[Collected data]
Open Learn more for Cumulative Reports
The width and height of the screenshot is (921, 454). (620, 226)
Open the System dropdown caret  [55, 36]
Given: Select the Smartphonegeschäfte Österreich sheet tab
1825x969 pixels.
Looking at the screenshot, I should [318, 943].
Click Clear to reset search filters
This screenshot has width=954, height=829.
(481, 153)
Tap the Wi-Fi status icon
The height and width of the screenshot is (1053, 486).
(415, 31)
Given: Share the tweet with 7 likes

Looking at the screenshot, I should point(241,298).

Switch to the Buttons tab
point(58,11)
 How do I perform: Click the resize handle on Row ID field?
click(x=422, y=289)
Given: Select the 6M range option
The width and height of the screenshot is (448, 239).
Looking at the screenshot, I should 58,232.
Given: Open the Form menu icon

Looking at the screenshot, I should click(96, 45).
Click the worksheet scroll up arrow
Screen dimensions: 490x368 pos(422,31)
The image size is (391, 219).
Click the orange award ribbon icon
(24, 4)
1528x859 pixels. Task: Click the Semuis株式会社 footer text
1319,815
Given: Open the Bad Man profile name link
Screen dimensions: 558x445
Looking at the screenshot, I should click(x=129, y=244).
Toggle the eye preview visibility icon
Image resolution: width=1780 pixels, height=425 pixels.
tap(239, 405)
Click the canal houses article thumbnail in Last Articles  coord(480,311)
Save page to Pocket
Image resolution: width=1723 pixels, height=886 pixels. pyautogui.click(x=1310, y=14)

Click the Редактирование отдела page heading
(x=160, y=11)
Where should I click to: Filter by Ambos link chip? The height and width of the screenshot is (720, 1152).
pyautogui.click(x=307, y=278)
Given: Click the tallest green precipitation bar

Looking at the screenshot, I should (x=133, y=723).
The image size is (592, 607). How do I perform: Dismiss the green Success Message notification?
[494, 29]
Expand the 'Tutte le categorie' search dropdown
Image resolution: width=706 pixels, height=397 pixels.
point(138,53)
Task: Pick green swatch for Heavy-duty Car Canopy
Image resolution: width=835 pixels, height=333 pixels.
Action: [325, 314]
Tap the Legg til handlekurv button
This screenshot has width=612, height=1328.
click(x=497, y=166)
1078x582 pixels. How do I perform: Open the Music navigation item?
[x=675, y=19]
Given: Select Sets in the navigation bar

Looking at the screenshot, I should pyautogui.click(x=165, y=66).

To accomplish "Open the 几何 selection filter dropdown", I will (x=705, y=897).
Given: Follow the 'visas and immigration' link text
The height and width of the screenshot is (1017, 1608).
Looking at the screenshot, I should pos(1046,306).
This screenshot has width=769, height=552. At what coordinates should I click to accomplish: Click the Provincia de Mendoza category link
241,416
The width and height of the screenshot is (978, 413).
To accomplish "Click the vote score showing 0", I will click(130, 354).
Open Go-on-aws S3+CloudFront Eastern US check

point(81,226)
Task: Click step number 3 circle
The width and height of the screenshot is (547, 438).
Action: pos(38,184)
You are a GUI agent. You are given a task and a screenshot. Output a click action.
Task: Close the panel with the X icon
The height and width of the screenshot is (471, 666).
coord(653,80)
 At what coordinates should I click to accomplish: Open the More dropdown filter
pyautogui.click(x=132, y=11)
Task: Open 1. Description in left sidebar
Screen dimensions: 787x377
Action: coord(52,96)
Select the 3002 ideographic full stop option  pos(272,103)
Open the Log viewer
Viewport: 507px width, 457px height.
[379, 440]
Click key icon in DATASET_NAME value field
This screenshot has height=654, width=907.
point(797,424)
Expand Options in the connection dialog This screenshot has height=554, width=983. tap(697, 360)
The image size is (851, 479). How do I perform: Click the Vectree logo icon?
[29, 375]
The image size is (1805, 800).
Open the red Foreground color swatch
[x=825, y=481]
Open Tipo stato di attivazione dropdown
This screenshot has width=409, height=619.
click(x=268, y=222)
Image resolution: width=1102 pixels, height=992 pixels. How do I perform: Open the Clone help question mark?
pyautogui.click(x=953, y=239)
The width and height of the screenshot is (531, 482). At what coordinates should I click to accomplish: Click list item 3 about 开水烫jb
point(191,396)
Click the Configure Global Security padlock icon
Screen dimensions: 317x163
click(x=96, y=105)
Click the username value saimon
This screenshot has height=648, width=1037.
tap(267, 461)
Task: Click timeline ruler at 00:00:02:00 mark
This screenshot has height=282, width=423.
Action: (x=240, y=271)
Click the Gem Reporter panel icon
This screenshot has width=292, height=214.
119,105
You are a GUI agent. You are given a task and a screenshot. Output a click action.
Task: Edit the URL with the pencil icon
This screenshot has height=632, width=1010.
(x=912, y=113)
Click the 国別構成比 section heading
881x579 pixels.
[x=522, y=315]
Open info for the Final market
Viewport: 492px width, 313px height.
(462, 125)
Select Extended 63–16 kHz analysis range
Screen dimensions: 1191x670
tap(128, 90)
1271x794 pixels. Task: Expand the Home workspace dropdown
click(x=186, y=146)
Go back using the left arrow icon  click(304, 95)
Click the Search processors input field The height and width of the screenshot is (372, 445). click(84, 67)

-- WORK TO BE COMPLETED --
The data must be given again in full. Keep every line identical.

-- YOUR RESPONSE --
Open Learn more for Cumulative Reports
The width and height of the screenshot is (921, 454). (620, 226)
Open the System dropdown caret  [55, 36]
Given: Select the Smartphonegeschäfte Österreich sheet tab
1825x969 pixels.
Looking at the screenshot, I should [318, 943].
Click Clear to reset search filters
This screenshot has width=954, height=829.
(481, 153)
Tap the Wi-Fi status icon
The height and width of the screenshot is (1053, 486).
(415, 31)
Given: Share the tweet with 7 likes

Looking at the screenshot, I should point(241,298).

Switch to the Buttons tab
point(58,11)
 How do I perform: Click the resize handle on Row ID field?
click(x=422, y=289)
Given: Select the 6M range option
The width and height of the screenshot is (448, 239).
Looking at the screenshot, I should 58,232.
Given: Open the Form menu icon

Looking at the screenshot, I should click(96, 45).
Click the worksheet scroll up arrow
Screen dimensions: 490x368 pos(422,31)
The image size is (391, 219).
Click the orange award ribbon icon
(24, 4)
1528x859 pixels. Task: Click the Semuis株式会社 footer text
1319,815
Given: Open the Bad Man profile name link
Screen dimensions: 558x445
Looking at the screenshot, I should click(x=129, y=244).
Toggle the eye preview visibility icon
Image resolution: width=1780 pixels, height=425 pixels.
tap(239, 405)
Click the canal houses article thumbnail in Last Articles  coord(480,311)
Save page to Pocket
Image resolution: width=1723 pixels, height=886 pixels. pyautogui.click(x=1310, y=14)

Click the Редактирование отдела page heading
(x=160, y=11)
Where should I click to: Filter by Ambos link chip? The height and width of the screenshot is (720, 1152).
pyautogui.click(x=307, y=278)
Given: Click the tallest green precipitation bar

Looking at the screenshot, I should (x=133, y=723).
The image size is (592, 607). How do I perform: Dismiss the green Success Message notification?
[494, 29]
Expand the 'Tutte le categorie' search dropdown
Image resolution: width=706 pixels, height=397 pixels.
point(138,53)
Task: Pick green swatch for Heavy-duty Car Canopy
Image resolution: width=835 pixels, height=333 pixels.
Action: [325, 314]
Tap the Legg til handlekurv button
This screenshot has width=612, height=1328.
click(x=497, y=166)
1078x582 pixels. How do I perform: Open the Music navigation item?
[x=675, y=19]
Given: Select Sets in the navigation bar

Looking at the screenshot, I should pyautogui.click(x=165, y=66).

To accomplish "Open the 几何 selection filter dropdown", I will (x=705, y=897).
Given: Follow the 'visas and immigration' link text
The height and width of the screenshot is (1017, 1608).
Looking at the screenshot, I should pos(1046,306).
This screenshot has width=769, height=552. At what coordinates should I click to accomplish: Click the Provincia de Mendoza category link
241,416
The width and height of the screenshot is (978, 413).
To accomplish "Click the vote score showing 0", I will click(130, 354).
Open Go-on-aws S3+CloudFront Eastern US check

point(81,226)
Task: Click step number 3 circle
The width and height of the screenshot is (547, 438).
Action: pos(38,184)
You are a GUI agent. You are given a task and a screenshot. Output a click action.
Task: Close the panel with the X icon
The height and width of the screenshot is (471, 666).
coord(653,80)
 At what coordinates should I click to accomplish: Open the More dropdown filter
pyautogui.click(x=132, y=11)
Task: Open 1. Description in left sidebar
Screen dimensions: 787x377
Action: coord(52,96)
Select the 3002 ideographic full stop option  pos(272,103)
Open the Log viewer
Viewport: 507px width, 457px height.
[379, 440]
Click key icon in DATASET_NAME value field
This screenshot has height=654, width=907.
point(797,424)
Expand Options in the connection dialog This screenshot has height=554, width=983. tap(697, 360)
The image size is (851, 479). How do I perform: Click the Vectree logo icon?
[29, 375]
The image size is (1805, 800).
Open the red Foreground color swatch
[x=825, y=481]
Open Tipo stato di attivazione dropdown
This screenshot has width=409, height=619.
click(x=268, y=222)
Image resolution: width=1102 pixels, height=992 pixels. How do I perform: Open the Clone help question mark?
pyautogui.click(x=953, y=239)
The width and height of the screenshot is (531, 482). At what coordinates should I click to accomplish: Click list item 3 about 开水烫jb
point(191,396)
Click the Configure Global Security padlock icon
Screen dimensions: 317x163
click(x=96, y=105)
Click the username value saimon
This screenshot has height=648, width=1037.
tap(267, 461)
Task: Click timeline ruler at 00:00:02:00 mark
This screenshot has height=282, width=423.
Action: (x=240, y=271)
Click the Gem Reporter panel icon
This screenshot has width=292, height=214.
119,105
You are a GUI agent. You are given a task and a screenshot. Output a click action.
Task: Edit the URL with the pencil icon
This screenshot has height=632, width=1010.
(x=912, y=113)
Click the 国別構成比 section heading
881x579 pixels.
[x=522, y=315]
Open info for the Final market
Viewport: 492px width, 313px height.
(462, 125)
Select Extended 63–16 kHz analysis range
Screen dimensions: 1191x670
tap(128, 90)
1271x794 pixels. Task: Expand the Home workspace dropdown
click(x=186, y=146)
Go back using the left arrow icon  click(304, 95)
Click the Search processors input field The height and width of the screenshot is (372, 445). click(84, 67)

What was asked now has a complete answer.